Cassidy Leslie (left), Triumph IIP Clincial Director, poses with PNWU students and Dr. Jennifer Pitonyak (right)

The Pacific Northwest University of Health Sciences (PNWU) School of Occupational Therapy has recently partnered with Triumph in response to Washington state’s lack of Occupational Therapists (OTs) staffed in community-based behavioral health settings. OT services center around the ability to participate meaningfully in occupations (health management, leisure, work, social participation, activities of daily living, community navigation, and sleep and rest, etc.). The “doing” of occupation is believed to be transformative, promoting adaptation, creating personal and social identifiers, connecting people to their communities, and enabling ongoing personal growth and development—all of which can help support behavioral health recovery.

Professor Jennifer Pitonyak, an occupational therapist with extensive experience working with infants with neonatal abstinence syndrome and their parents in recovery, leads the collaboration.  Dr. Pitonyak is working with Triumph to develop services that provide life-management, socio-emotional and parenting skills for pregnant and parenting women and their children while they receive residential treatment for substance use disorders.

She is excited to bring occupational therapy to this program where “providing therapy for the skills, routines, and activities of the occupation of “parent” is significant for clients’ recovery process.”

In addition to providing OT services that address clients’ role of parent, the new program will provide tools for establishing important self-care, leisure, household management, healthcare management and promotion, and other occupational routines.

This new partnership also serves as a clinical education site for PNWU’s OT students as they gain authentic, firsthand learning experience which will increase their awareness of the importance of mental health and substance use screening and prepare them to work in a variety of settings.

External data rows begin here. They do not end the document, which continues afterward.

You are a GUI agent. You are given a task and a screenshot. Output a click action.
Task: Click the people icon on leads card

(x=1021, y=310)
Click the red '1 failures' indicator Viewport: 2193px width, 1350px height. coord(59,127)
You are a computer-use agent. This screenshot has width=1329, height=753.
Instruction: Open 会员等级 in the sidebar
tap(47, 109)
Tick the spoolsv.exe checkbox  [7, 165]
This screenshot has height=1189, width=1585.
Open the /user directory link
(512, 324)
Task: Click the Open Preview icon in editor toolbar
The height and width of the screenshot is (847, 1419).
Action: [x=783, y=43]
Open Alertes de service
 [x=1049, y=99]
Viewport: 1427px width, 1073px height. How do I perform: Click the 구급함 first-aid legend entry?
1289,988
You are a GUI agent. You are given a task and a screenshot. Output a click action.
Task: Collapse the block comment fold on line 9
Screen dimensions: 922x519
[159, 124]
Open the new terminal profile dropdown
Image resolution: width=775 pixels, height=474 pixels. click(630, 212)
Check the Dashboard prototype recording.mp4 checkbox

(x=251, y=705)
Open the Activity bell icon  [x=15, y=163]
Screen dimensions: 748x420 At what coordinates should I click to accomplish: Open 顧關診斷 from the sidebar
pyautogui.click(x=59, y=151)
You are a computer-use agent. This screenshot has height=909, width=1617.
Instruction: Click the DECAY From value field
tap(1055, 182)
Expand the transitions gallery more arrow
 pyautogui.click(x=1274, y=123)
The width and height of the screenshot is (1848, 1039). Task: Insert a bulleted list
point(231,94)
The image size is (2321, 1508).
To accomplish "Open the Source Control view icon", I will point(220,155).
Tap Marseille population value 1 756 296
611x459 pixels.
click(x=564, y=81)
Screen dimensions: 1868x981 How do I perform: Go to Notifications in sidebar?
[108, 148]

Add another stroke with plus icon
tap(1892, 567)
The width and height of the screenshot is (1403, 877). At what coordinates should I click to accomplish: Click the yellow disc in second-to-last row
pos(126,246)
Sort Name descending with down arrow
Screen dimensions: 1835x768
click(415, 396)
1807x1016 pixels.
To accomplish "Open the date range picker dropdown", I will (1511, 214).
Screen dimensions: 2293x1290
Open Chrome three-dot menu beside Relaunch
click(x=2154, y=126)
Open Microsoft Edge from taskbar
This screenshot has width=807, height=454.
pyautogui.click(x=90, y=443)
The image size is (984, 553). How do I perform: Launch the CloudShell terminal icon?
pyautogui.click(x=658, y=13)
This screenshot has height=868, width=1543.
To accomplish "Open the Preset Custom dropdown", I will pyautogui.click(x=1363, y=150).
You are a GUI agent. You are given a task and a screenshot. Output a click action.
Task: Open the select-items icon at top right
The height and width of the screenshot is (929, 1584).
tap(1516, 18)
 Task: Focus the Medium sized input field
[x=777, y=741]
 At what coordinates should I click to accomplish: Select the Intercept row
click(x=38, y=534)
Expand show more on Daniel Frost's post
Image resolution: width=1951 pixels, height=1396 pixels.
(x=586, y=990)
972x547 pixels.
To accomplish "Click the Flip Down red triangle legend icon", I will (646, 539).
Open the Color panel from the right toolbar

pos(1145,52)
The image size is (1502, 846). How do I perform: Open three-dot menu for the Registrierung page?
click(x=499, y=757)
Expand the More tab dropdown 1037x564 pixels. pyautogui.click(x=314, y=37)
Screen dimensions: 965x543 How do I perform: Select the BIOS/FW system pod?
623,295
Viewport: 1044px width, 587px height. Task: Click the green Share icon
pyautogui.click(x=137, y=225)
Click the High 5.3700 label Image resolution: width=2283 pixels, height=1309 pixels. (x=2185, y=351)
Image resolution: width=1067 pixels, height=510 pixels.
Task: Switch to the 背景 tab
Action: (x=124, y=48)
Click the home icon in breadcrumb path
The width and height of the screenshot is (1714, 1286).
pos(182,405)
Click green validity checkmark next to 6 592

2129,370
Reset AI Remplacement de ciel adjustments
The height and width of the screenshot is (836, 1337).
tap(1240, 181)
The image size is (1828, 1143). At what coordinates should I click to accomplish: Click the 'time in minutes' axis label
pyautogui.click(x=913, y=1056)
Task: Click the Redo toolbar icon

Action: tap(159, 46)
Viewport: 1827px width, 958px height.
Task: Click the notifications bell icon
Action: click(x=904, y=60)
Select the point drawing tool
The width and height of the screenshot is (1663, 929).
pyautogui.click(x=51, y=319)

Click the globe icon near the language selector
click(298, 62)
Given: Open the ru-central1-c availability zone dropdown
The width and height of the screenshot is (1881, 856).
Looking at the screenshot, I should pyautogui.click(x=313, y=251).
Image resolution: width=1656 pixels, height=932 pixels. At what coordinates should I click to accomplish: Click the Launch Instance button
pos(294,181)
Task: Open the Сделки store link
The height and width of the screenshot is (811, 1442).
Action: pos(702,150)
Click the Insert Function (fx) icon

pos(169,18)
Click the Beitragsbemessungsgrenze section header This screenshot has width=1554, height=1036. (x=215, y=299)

After attending and observing existing recovery programming at Triumph, Dr. Pitonyak and PNWU students plan to schedule a weekly opportunity for new OT referrals and evaluations, as well as offer one-on-one sessions available to all clients in Triumph’s Pregnant and Parenting Women’s program which will provide treatment for occupation-related goals established in those initial evaluations.The plan includes expanding OT services to James Oldham Treatment Center over the next year and evaluating other areas of Triumph’s collaborations with community partners where OT services could enhance the recovery process.